Что было делать? До встречи в лицее с консультантом Тьерно по профориентации, назначенной на восемь вечера, оставалось два с половиной часа. Экстремальные обстоятельства требуют крайних мер. Я облачилась в одежду Ясу и рванула в соседний “Монопри” за тряпками, оттуда — в школу Тьерно, потом вернулась в отель — ну да, с сыном, а куда его было девать? — чтобы вернуть любовнику брюки и водолазку. Мерзкая Изольда напала на Тьерно и прокусила ему голень.
Так закончился мой третий брак».
Рена листает газеты за прошедшую неделю — о положении во Франции никто не поместил больше двух-трех абзацев.
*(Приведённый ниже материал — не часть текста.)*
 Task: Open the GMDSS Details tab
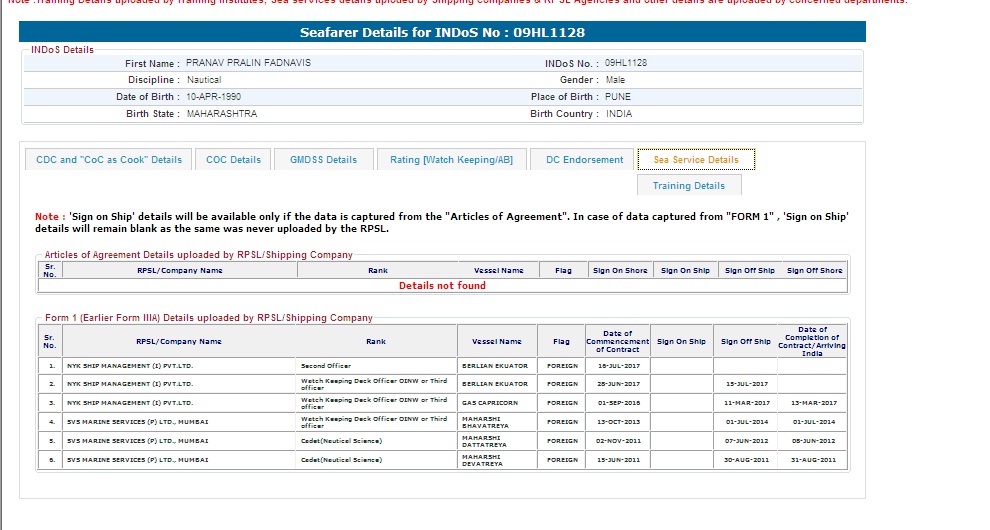[323, 160]
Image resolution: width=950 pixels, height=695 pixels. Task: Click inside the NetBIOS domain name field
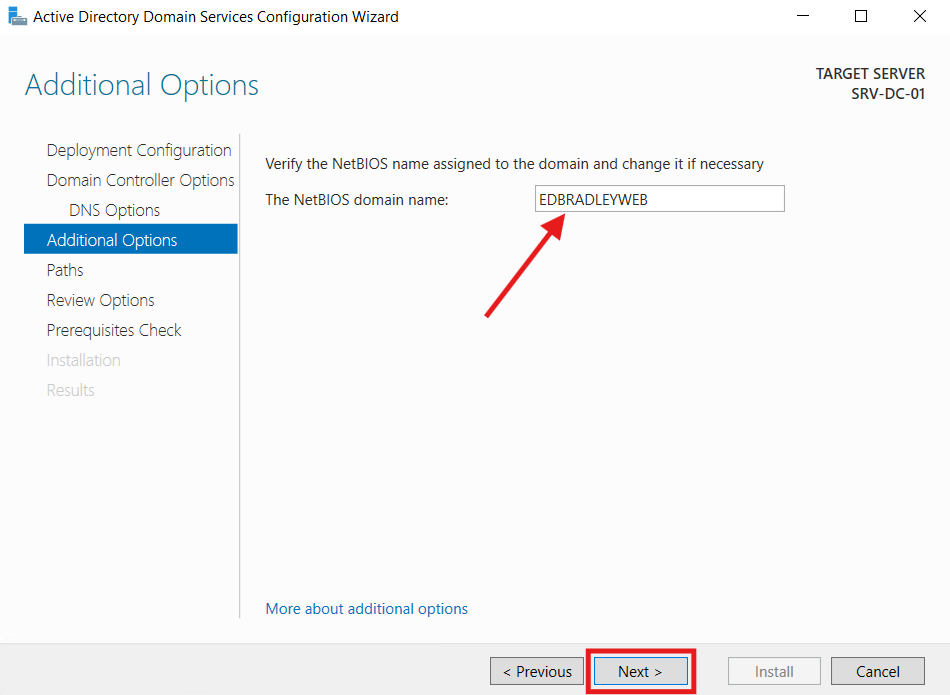[x=659, y=198]
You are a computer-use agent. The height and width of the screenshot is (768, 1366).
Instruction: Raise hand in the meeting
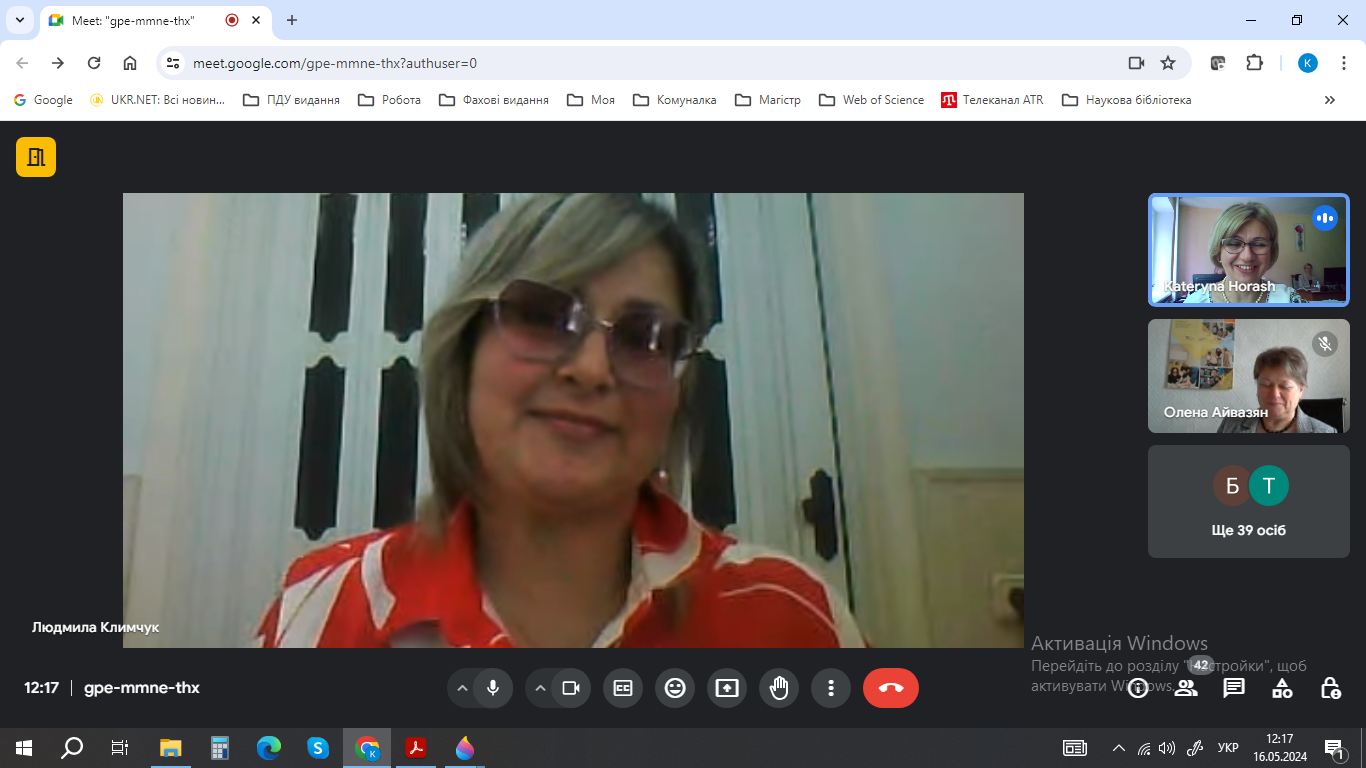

Азиз, Азиз, где ты? Что происходит?
Она набирает номер и попадает на автоответчик, бормочет: «Это я, любимый…» — и разъединяется, не зная, что еще сказать.
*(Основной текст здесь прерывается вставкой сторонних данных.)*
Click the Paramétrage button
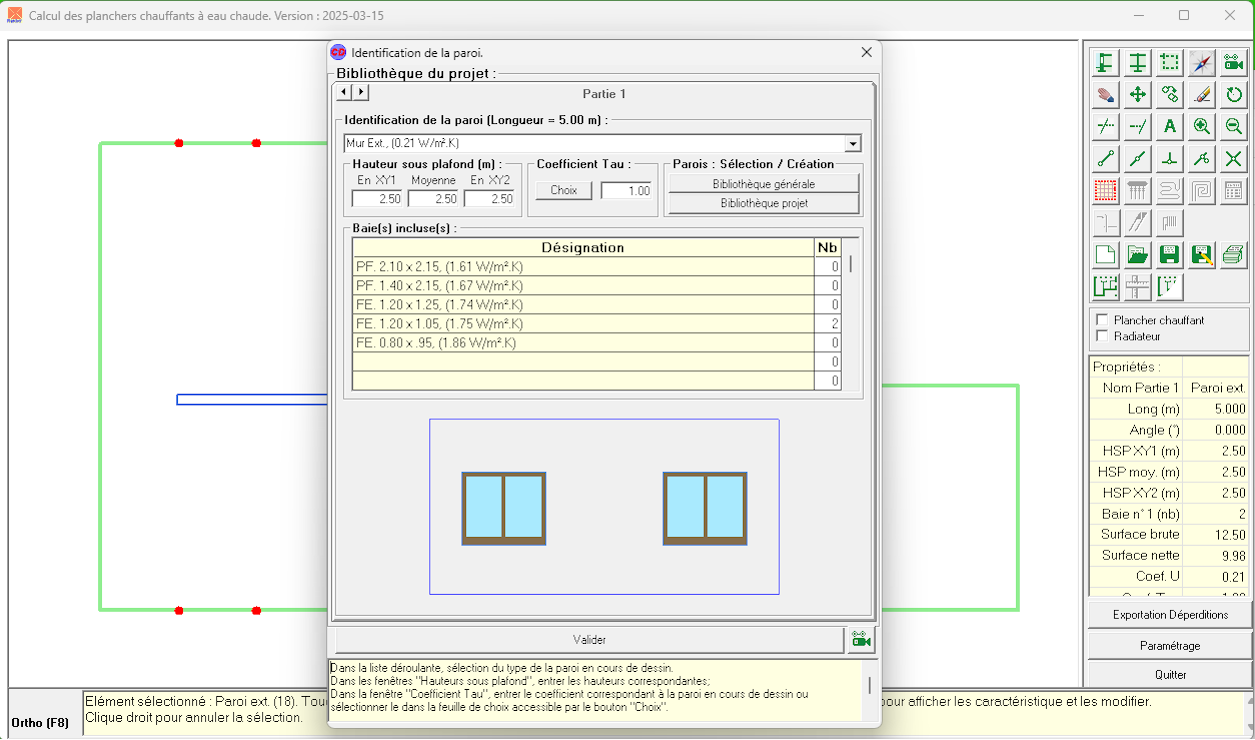1255x740 pixels. click(x=1169, y=646)
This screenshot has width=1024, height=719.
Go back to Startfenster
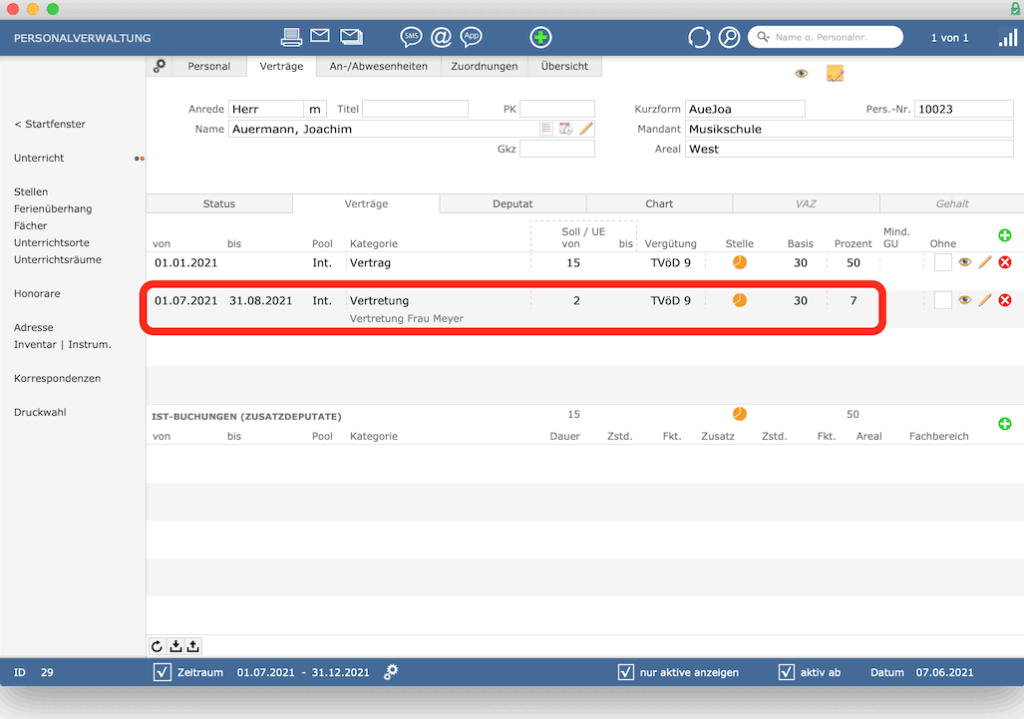(x=50, y=124)
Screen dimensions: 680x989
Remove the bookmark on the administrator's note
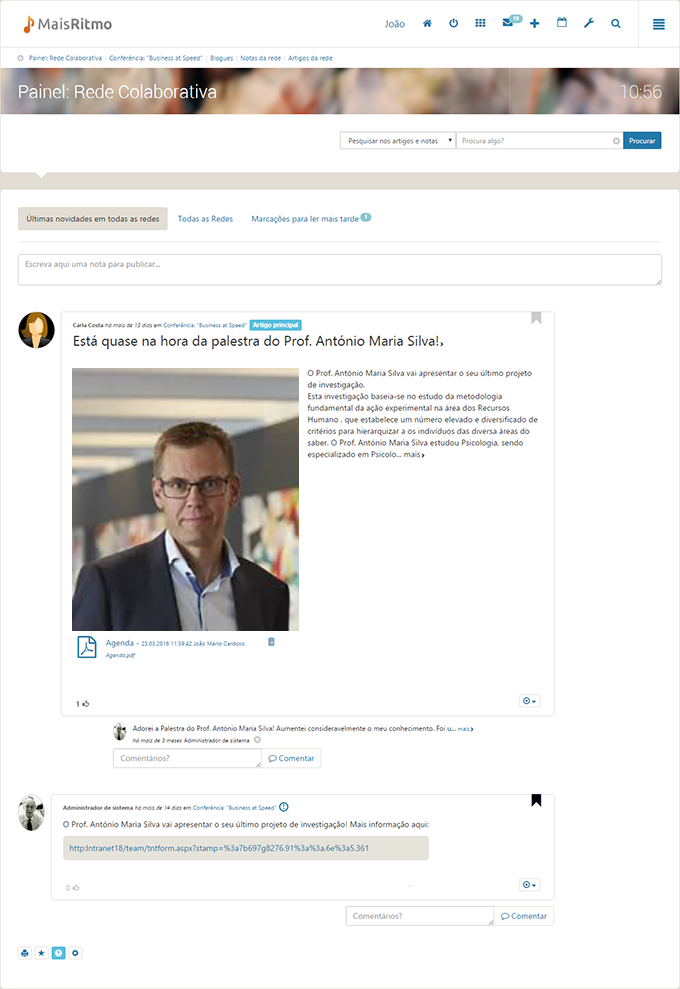536,800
Воспоминания о Ясу разбередили душу. Нужно отвлечься, представить себе мессу, на которую пошла Гайя. Рена присутствовала на религиозных церемониях в Дурбане, Мумбае[173], Порт-о-Пренсе[174], Новом Орлеане, Ору-Прету[175] и Дублине, помимо собственной воли ее душа откликалась на красоту, торжественность и силу коллективных ритуалов. Она меняет Баха на Перголезе, продолжая мысленный пустой разговор с Гайей: «Да, я имею право любить эту музыку и отвергать породившую ее Церковь… Да… имею…»
Утро тает, как снег на солнце.
В десять тридцать вниз спускается Ингрид. Одна.
— Папа неважно себя чувствует.
— Что с ним?
— Не волнуйся, просто плохо спал. Это случается все чаще.
— Правда?
— Да.
Рена пытается расслышать в голосе мачехи упрек, но чувствует лишь тревогу.
— Но… он встанет?
— Уже встал…
— Присоединится к нам?
— Да. Послал меня вперед, как гонца.
Рена наливает Ингрид чай, пытаясь быть милой и нежной, но чувствует себя хмурой злючкой. Ей совсем не хочется делиться доброй вестью, принесенной пассатом Алиуна. Все слишком зыбко.
На кухне повисает тяжелая тишина.
Вот и Симон. Наконец-то…
— Все в порядке, папа? — хором спрашивают женщины.
Он что-то бурчит в ответ, улыбается, чтобы развеять их тревогу, и плотно завтракает. Потом говорит:
— Может, посидим в гостиной и все обсудим?
Scartoffie[176]
Рена вглядывается в чудесное воскресное утро: в природе царит покой, солнце сияет, освещая немыслимо прекрасные холмы Кьянти. Золото! Золото виноградников и октябрьский багрец дубов, лиловость верещатника и лаванды, пейзажи, скопированные с полотен Леонардо. Радует глаз мебель из полированного дерева, полки с книгами и архитектурными журналами покойного любовника хозяйки, керамические чашки. Каждая вещь знает свое место. Сегодня им доступно все, что угодно, а ее отец хочет… обсуждать.